As the night wore on, and it became dark, and we couldn’t look out the windows any more, our cramped quarters were anything but comfortable. Also, sanitary arrangements on European trains are conspicuous by their absence. When at last, at 2:00 A. M., we were told to detrain, we were pretty thoroughly uncomfortable.

After the usual hubbub of detraining—“which way’s comp’ny form?”—“I dunno”—“First squad”—“Ninth squad”—“Where’s me bayonet?”—“Oh, thanks”—“D’ja get the can open all right?”—We departed into the night, filing past a little station out into a dark road, and then at a good round pace on through silent, dark streets, for about a mile. There we were introduced to our first billet.

It was a large empty stone house in a row of similar ones. Bare floors, bare walls, but clean, and not so bad. After a vast amount of unnecessary fussing about the company got itself settled. Sixty men were to leave at six o’clock under Lt. Foulkes.

That night and early the next morning we heard for the first time the distant rumble of the guns in France.

In the morning we discovered that we were in an embarkation camp at Folkestone, near Dover. A beautiful place it was, something like Atlantic City, only everything seemed more permanent, and the boardwalk was lacking. The camp was a section of the town set apart for the purpose. Everything was well ordered.

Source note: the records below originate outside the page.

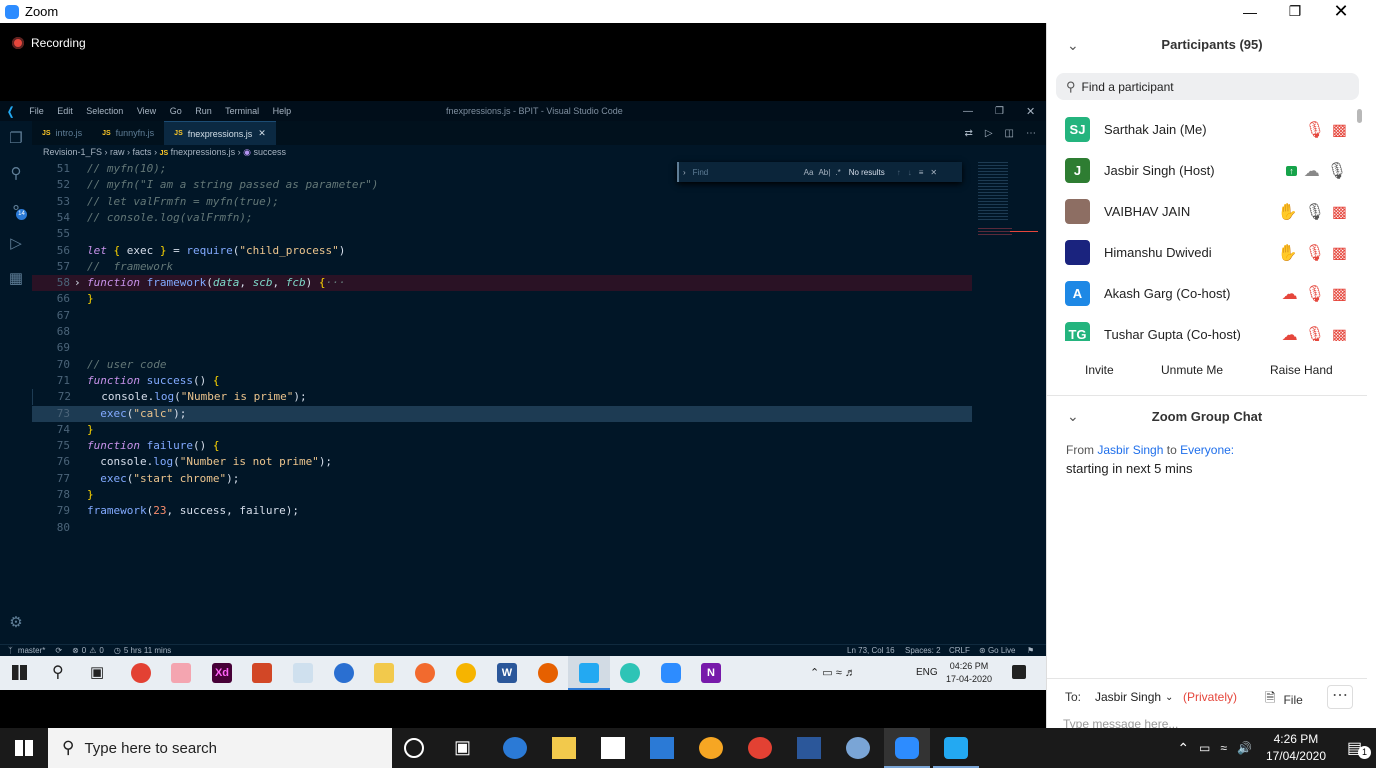 This screenshot has width=1376, height=768. Describe the element at coordinates (968, 134) in the screenshot. I see `compare-icon: ⇄` at that location.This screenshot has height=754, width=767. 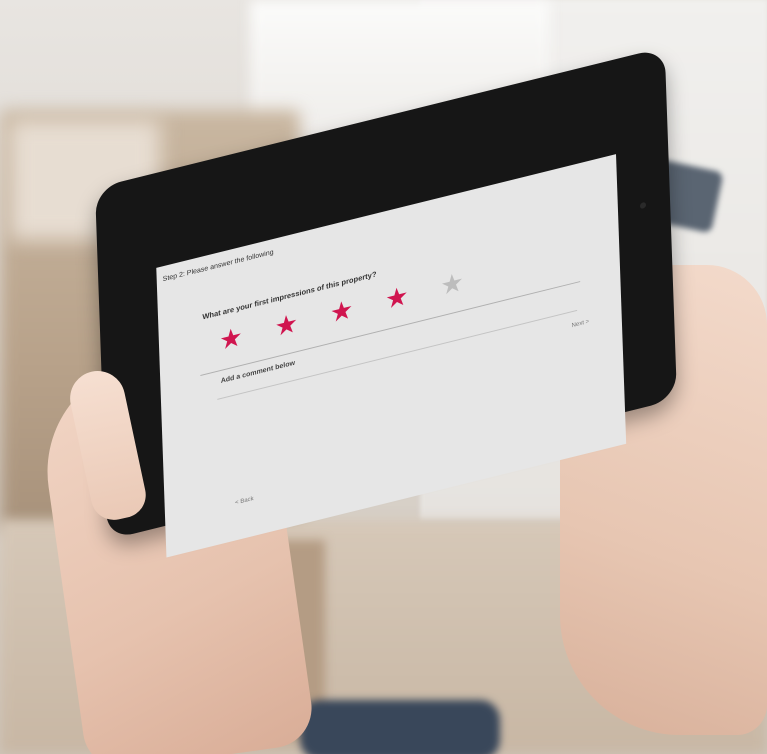 What do you see at coordinates (643, 206) in the screenshot?
I see `tablet-camera` at bounding box center [643, 206].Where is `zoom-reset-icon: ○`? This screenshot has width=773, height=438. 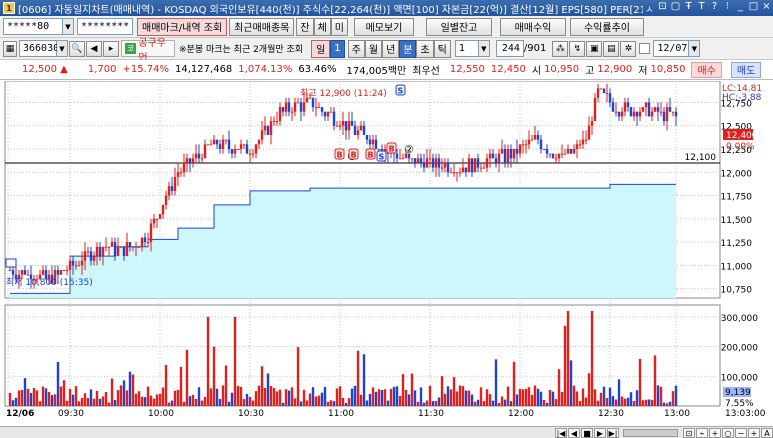 zoom-reset-icon: ○ is located at coordinates (728, 432).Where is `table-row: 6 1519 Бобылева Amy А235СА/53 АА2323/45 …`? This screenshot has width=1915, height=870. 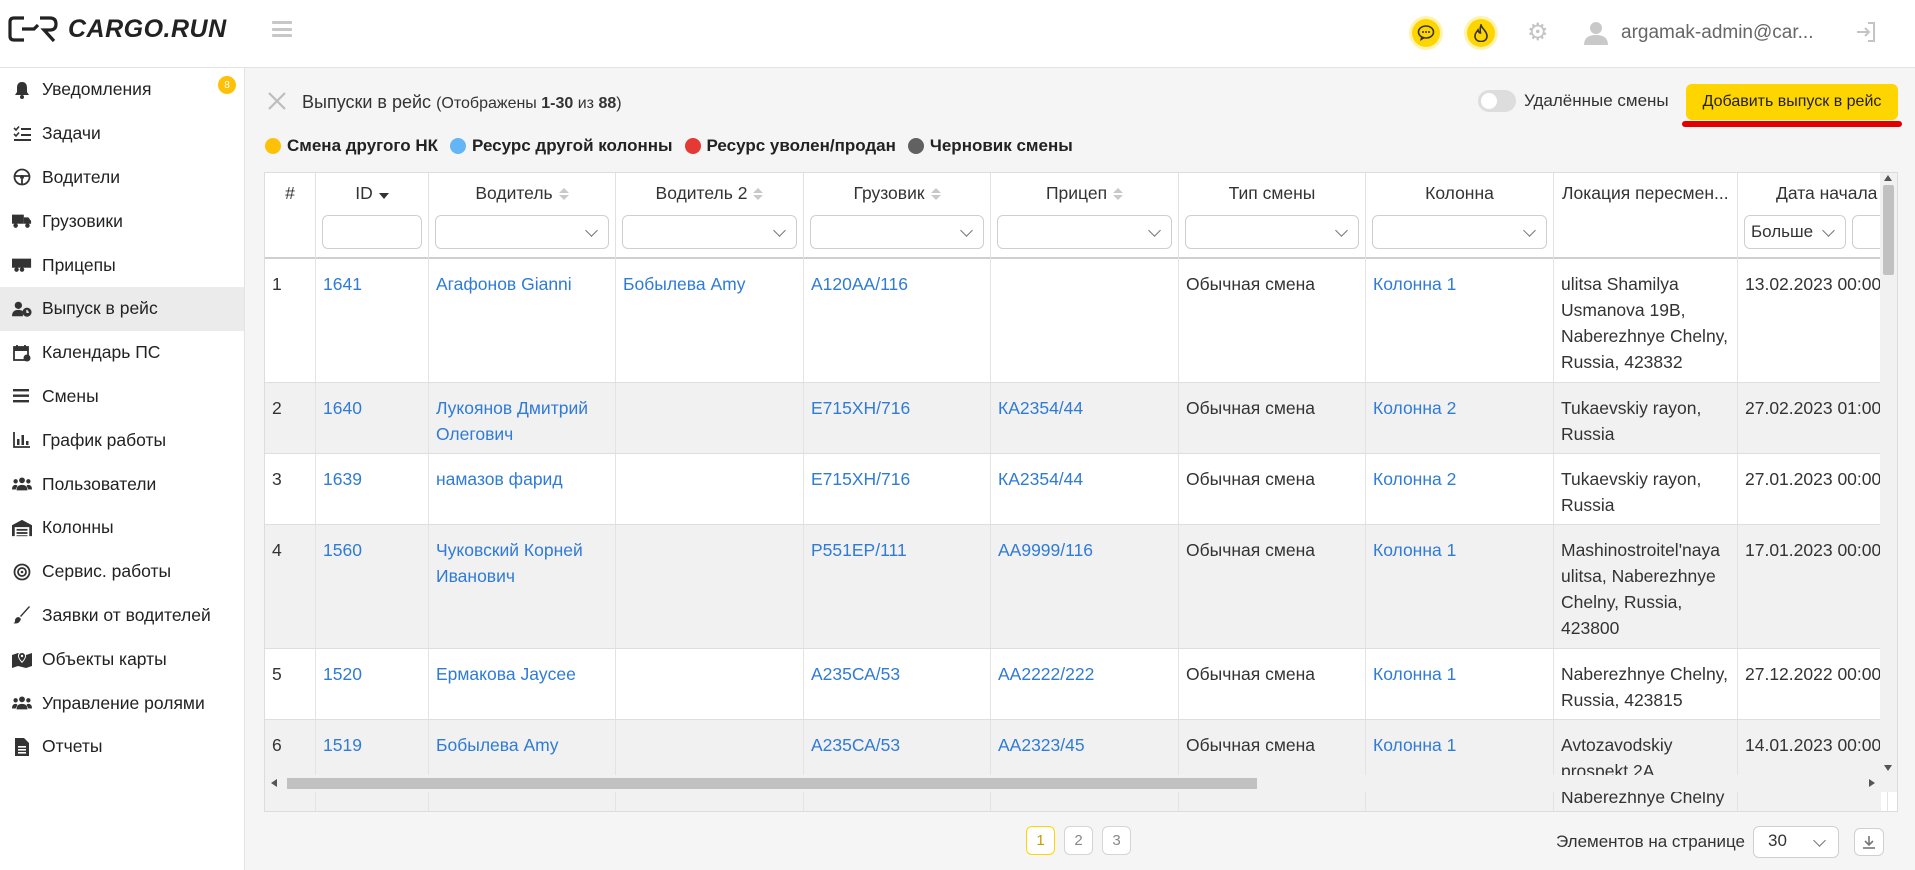
table-row: 6 1519 Бобылева Amy А235СА/53 АА2323/45 … is located at coordinates (1076, 766). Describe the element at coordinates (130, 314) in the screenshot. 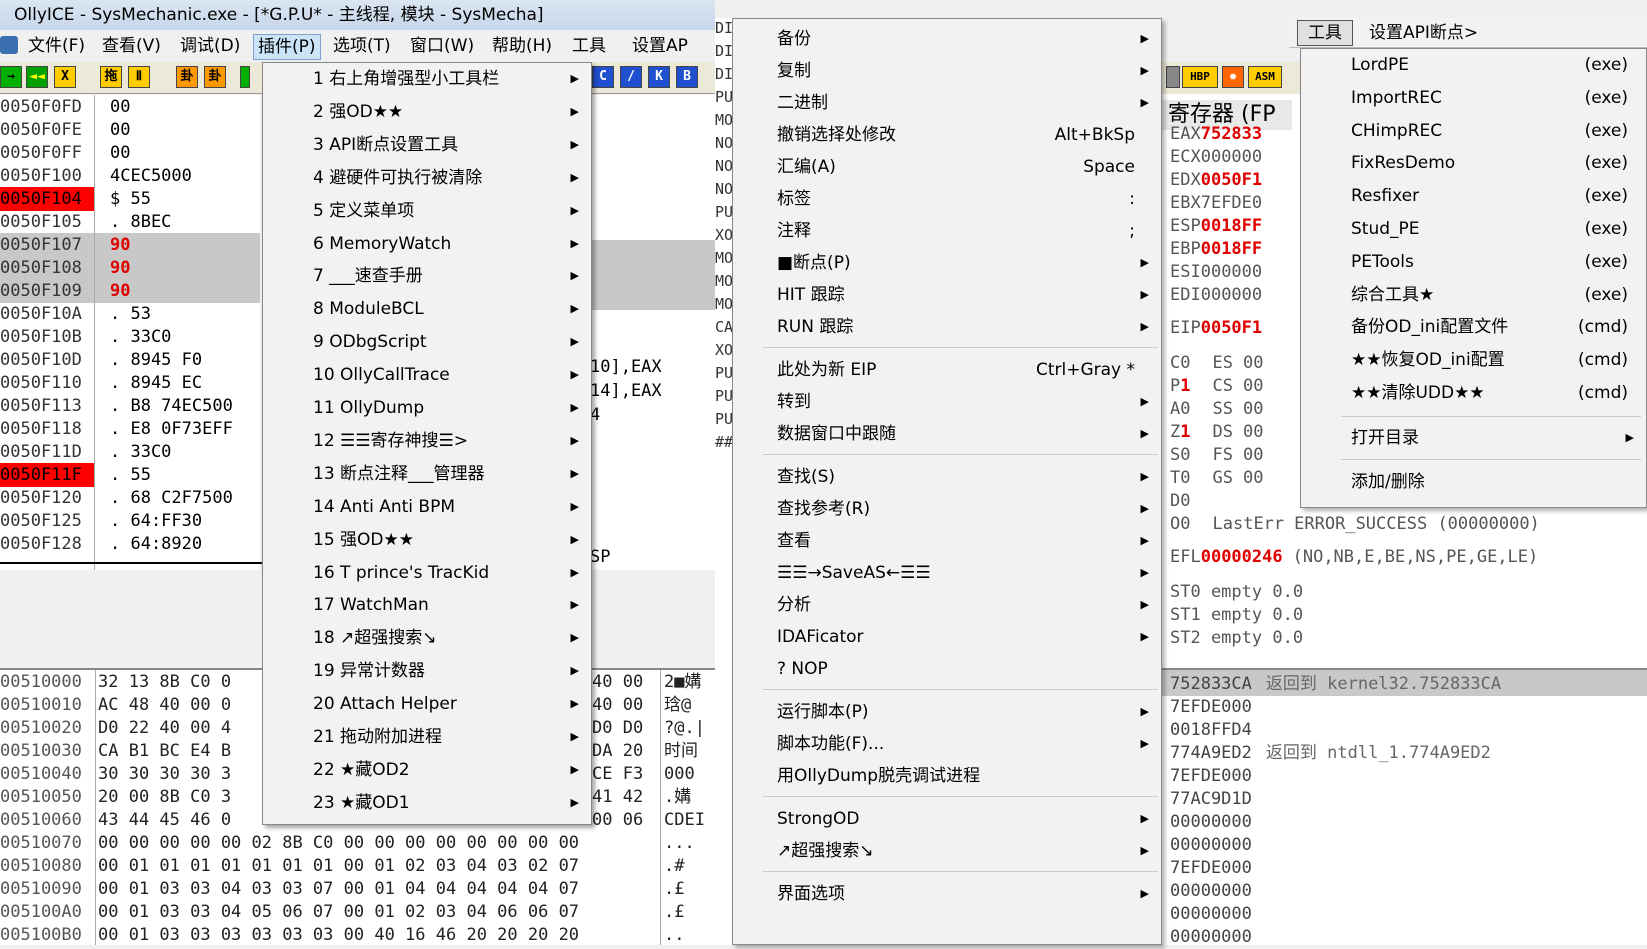

I see `disasm-row: 0050F10A . 53` at that location. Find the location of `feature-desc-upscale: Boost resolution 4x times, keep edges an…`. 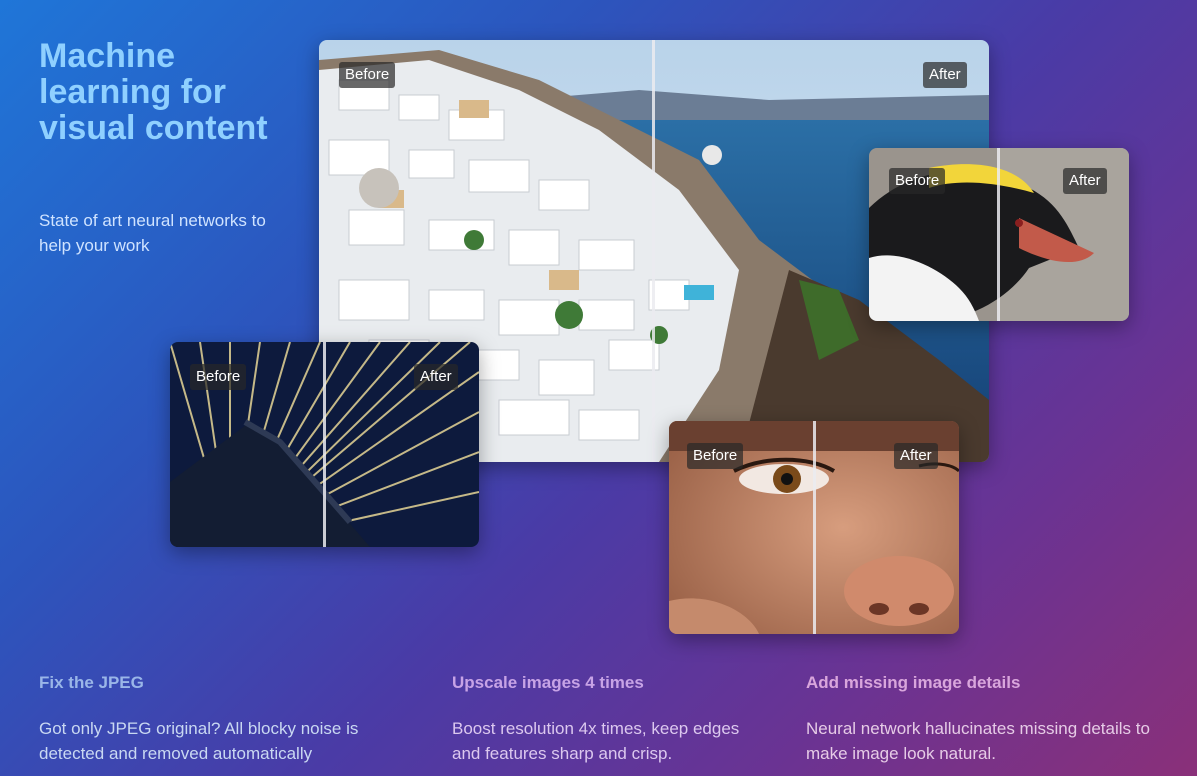

feature-desc-upscale: Boost resolution 4x times, keep edges an… is located at coordinates (596, 741).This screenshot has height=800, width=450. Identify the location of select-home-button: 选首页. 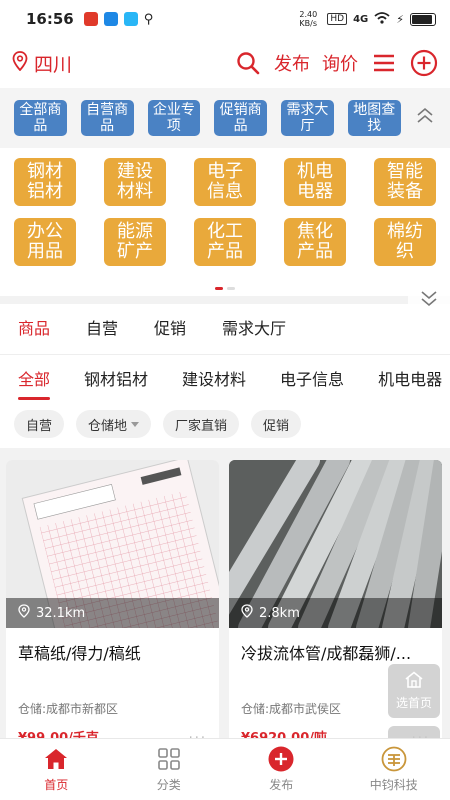
(414, 691).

These Englishmen had been at the game a long time, and after some chafing and fussing around we discovered that though no one displayed any particular “pep,” nevertheless things really got done quite well; in the British way, of course. But woe be unto the ambitious Yank who sought to alter anything.

Most of the company had not even been in the service long enough to master the manual of arms, and part of the day was used in instilling the rudiments of this essential into them. Time was still left for a short ramble about Folkestone, however; and the promenade, town, pubs, Tommies and Waacs were all investigated enthusiastically and as thoroughly as time and opportunity permitted.

The next morning the battalion was formed at 6 A. M. and marched along cobbled streets to the pier, where we were sardined into a fast channel steamer, and donned those confounded lifebelts again for a short farewell wearing. Then, with an American destroyer racing along on either side, we slipped swiftly down under the Dover Cliffs, then swerving out and across the channel to Calais. A dock, a Red Cross train on the other side of it, a fisherman in a little boat alongside us—France at last.